1 Minute of Verlet Integration: Supplementary materials

· 7 min read

Maintainer

I've made a video recently on one of my favourite methods for solving Newton's equations. It is available on YouTube Shorts 🎥

It wasn't clear to me if this is worth a full article or just a short comment. Let me start with a supplementary material for the video first, and then we shall see...

Actual Video

Download original notebook

I've already published a blog post on the Verlet method, briefly mentioning the ideas behind it.

Basics

All credit goes to these people:

As shown in the video, a simple idea leads us to the following numerical solution of both kinematic and dynamic problems:

x_{n+1} = 2 x_{n} - x_{n-1} + \delta^{2} f_{n}/m

where $n$ represents the number of iterations.

Implementation

The aforementioned equation translates nicely into computer code. Here, for demonstration purposes, I am going to use our beloved sandbox, the WLJS Notebook:

With[{uid = CreateUUID[], ball = Unique["ball"]},
  ball = Table[{0,0}, {3}];
  
  EventHandler[uid, Function[Null,
    ball[[3]] = ball[[2]];
    ball[[2]] = ball[[1]];
    
    ball[[1]] = 2 ball[[2]] - ball[[3]] + {0,-1} 0.01;
    If[ball[[1, 2]] < -1.0, ball[[{1,2}]] = ball[[{2,1}]]]; 
    
    ball = ball;
  ]];

  Graphics[{
    {Gray, Line[{{-1,0}, {1,0}}]},
    Point[ball[[1]]//Offload],
    AnimationFrameListener[ball//Offload, "Event"->uid]
  }, PlotRange->{{-1,1}, {-1,1}}]
]

(*VB[*)(Graphics[{{GrayLevel[0.5], Line[{{-1, 0}, {1, 0}}]}, Point[Offload[ball57[[1]]]], AnimationFrameListener[Offload[ball57], "Event" -> "55d577c9-f698-407b-b32f-b86a5f472c4a"]}, PlotRange -> {{-1, 1}, {-1, 1}}])(*,*)(*"1:eJyNkEtuwjAQhkNLH1yAfaVuIyEaY1ghFtAuIhGFE4wTGywZGzluJG7LTcB2gJBkwyx+zcP/N9Z8EZWyXhAERd/KnxI5e3HVp5VfDYcdzwr2epvHvDDV/F5576B6fYxpSYUOfJzmNTfmkrZ8jYqfbXDnavUdoep71puVRHF5XfthZc2YUJDXvgS0Kd5tQkAIhD2img6tLCTfg+FKrjTsqdtBJdUd3AOgJqf/gm7cF5YllWbzbTOEcoRxNgvZZDYNoxEmIfkZs5BMJ4BYhMdZBE2Av1UilElBbp84Sq97lHv/AnqhZB4="*)(*]VB*)

_DATASET ENTRIES_.
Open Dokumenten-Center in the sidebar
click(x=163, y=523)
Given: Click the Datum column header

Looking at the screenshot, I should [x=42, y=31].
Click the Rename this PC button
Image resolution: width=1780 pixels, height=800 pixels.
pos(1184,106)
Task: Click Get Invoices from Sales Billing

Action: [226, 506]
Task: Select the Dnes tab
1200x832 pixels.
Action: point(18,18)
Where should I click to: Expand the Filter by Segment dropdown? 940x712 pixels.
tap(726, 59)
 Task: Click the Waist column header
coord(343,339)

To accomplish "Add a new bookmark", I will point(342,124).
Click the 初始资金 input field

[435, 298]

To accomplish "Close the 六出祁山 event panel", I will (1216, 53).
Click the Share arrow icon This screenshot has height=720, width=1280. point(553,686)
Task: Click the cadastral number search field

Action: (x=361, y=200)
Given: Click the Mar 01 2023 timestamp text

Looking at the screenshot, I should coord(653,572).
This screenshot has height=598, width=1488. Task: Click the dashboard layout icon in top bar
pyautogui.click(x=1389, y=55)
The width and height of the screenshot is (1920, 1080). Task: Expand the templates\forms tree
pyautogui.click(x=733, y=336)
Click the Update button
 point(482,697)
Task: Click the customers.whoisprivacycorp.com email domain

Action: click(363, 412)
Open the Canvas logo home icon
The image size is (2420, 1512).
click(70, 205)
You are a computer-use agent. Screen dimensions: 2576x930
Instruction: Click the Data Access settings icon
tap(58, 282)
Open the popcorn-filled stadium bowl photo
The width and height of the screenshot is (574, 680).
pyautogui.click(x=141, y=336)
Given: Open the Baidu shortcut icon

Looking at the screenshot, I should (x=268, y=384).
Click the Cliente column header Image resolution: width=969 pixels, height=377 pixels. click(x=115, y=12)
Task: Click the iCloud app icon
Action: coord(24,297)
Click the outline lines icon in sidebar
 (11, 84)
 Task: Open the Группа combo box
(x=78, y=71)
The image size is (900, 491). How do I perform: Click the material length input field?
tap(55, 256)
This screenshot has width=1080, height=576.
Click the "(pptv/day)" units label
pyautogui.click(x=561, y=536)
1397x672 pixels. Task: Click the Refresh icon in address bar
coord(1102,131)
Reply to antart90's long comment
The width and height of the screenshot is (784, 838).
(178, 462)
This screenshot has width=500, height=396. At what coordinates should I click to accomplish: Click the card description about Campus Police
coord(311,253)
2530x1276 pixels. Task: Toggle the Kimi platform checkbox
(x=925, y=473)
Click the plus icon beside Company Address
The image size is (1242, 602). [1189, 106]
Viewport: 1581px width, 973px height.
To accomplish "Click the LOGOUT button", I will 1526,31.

_TASK REQUIREMENTS_. Quote the Verlet integration post word for word, starting with "It wasn't clear" and going on through "ideas behind it.". The rows are separate material and have nothing to do with the Verlet integration post.

_FINAL ANSWER_.
It wasn't clear to me if this is worth a full article or just a short comment. Let me start with a supplementary material for the video first, and then we shall see...

Actual Video

Download original notebook

I've already published a blog post on the Verlet method, briefly mentioning the ideas behind it.